Chemical Mechanical Polishing (CMP) is a process in which any material is removed from a surface of a microelectronic device wafer and the surface is polished by a combination of a physical process such as polishing and a chemical process such as oxidation or chelation. In its most basic form, CMP involves applying a slurry, such as a solution of an abrasive and an active compound, to a polishing pad, which then buffs away, planarizes, and polishes the surface of the microelectronic device wafer. Additionally, in the manufacturing of integrated circuits, the CMP slurry should be capable of preferentially removing films including composite layers of metals and other materials, so that a highly flat surface may be generated on the wafer for subsequent lithography or patterning, etching, and thin film processing.

Meanwhile, due to the miniaturization and high integration of semiconductor devices, a gap between metals is narrowing, and the use of low-k materials with low dielectric constant as insulating films is increasing. However, since the low-k film has hydrophobic properties, it is difficult to secure a high removal rate with the existing polishing slurry composition.
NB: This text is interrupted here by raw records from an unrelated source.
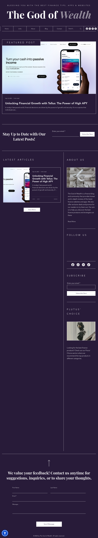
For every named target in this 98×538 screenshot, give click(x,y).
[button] (5, 533)
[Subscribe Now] (87, 134)
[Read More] (75, 222)
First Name (15, 487)
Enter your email (58, 131)
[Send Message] (49, 524)
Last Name (53, 487)
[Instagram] (90, 29)
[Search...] (72, 29)
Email (14, 496)
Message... (15, 504)
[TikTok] (96, 29)
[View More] (32, 210)
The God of (49, 14)
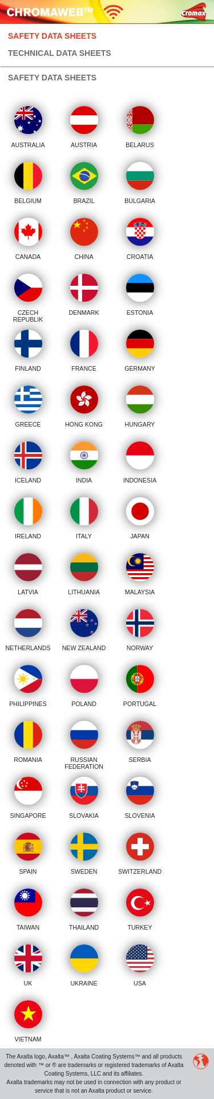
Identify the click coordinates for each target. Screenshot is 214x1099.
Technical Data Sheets (59, 53)
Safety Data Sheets (52, 35)
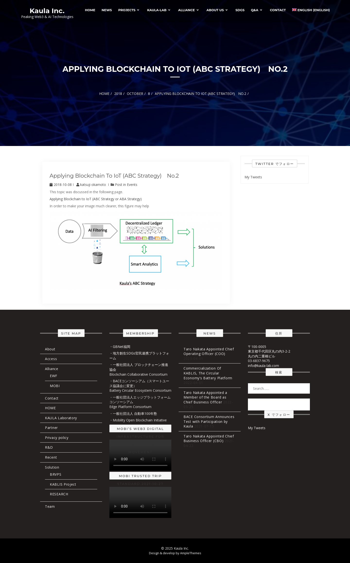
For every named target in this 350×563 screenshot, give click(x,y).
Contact (278, 10)
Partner (51, 427)
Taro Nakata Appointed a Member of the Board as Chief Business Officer (205, 397)
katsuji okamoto (91, 184)
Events (132, 184)
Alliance (186, 10)
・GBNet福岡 (119, 346)
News (107, 10)
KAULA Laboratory (61, 418)
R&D (49, 447)
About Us (215, 10)
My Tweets (253, 177)
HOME (90, 10)
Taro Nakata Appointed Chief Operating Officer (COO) (209, 351)
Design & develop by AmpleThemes (175, 553)
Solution (52, 467)
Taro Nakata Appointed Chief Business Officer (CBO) (209, 438)
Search (279, 404)
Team (50, 506)
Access (51, 358)
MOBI (55, 385)
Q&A (254, 10)
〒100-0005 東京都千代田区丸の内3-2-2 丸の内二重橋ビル (269, 351)
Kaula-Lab (156, 10)
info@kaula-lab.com (263, 365)
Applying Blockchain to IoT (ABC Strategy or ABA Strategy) (96, 199)
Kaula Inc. (47, 11)
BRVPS (55, 474)
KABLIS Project (63, 484)
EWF (53, 375)
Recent (51, 457)
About (50, 349)
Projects (126, 10)
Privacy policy (57, 437)
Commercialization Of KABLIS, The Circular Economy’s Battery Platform (208, 373)
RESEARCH (59, 494)
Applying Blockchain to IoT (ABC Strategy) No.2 (114, 176)
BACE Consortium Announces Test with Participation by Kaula (209, 421)
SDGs (240, 10)
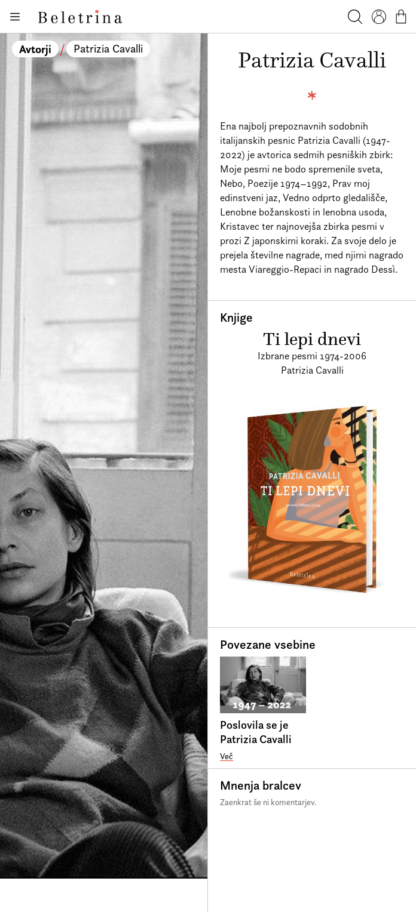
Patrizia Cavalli (108, 49)
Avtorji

Embodiments provide a slurry composition for low-k film polishing capable of improving a removal rate of a low-k film by hydrophilizing a low-k film surface by a positively charged ceria slurry composition, to which a hydrophilic low-k booster is applied, and increasing the interaction between abrasive particles and the low-k film, while controlling a selectivity of the low-k film and a SiN film by reducing a removal rate of the SiN film by inducing N—H hydrogen bonding for nitrogen atoms on the SiN film by a SiN polishing inhibitor.

However, technical goals to be achieved are not limited to those described above, and other goals not mentioned above may be clearly understood by one of ordinary skill in the art from the following description.

According to an aspect, there is provided a slurry composition for low-k film polishing, the slurry composition including ceria abrasive particles, a dispersant, a SiN polishing inhibitor, and a low-k booster, wherein the dispersant is monomolecular organic acid.

Additional aspects of embodiments will be set forth in part in the description which follows and, in part, will be apparent from the description, or may be learned by practice of the disclosure.

According to embodiments, the slurry composition for low-k film polishing has the effect of securing a high low-k removal rate of about 2,000 to 3,000 Å/min by hydrophilizing the low-k surface and increasing the interaction between the abrasive particles and the low-k film, while securing a selectivity for the low-k film and the SiN film of about 50:1 (low-k: SiN) or more.

It should be understood that the effects of the present disclosure are not limited to the above-described effects, but are construed as including all effects that may be inferred from the configurations and features described in the following description or claims of the present disclosure.

Hereinafter, embodiments will be described in detail with reference to the accompanying drawings. However, various alterations and modifications may be made to the embodiments. Here, the embodiments are not construed as limited to the disclosure. The embodiments should be understood to include all changes, equivalents, and replacements within the idea and the technical scope of the disclosure.

The terminology used herein is for the purpose of describing particular embodiments only and is not to be limiting of the embodiments. The singular forms “a,” “an,” and “the” are intended to include the plural forms as well, unless the context clearly indicates otherwise. It will be further understood that the terms “comprises/comprising” and/or “includes/including” when used herein, specify the presence of stated features, integers, steps, operations, elements, and/or components, but do not preclude the presence or addition of one or more other features, integers, steps, operations, elements, components and/or groups thereof.

Unless otherwise defined, all terms including technical and scientific terms used herein have the same meaning as commonly understood by one of ordinary skill in the art to which the embodiments belong. Terms, such as those defined in commonly used dictionaries, are to be interpreted as having a meaning that is consistent with their meaning in the context of the relevant art and the present disclosure, and are not to be interpreted in an idealized or overly formal sense unless expressly so defined herein.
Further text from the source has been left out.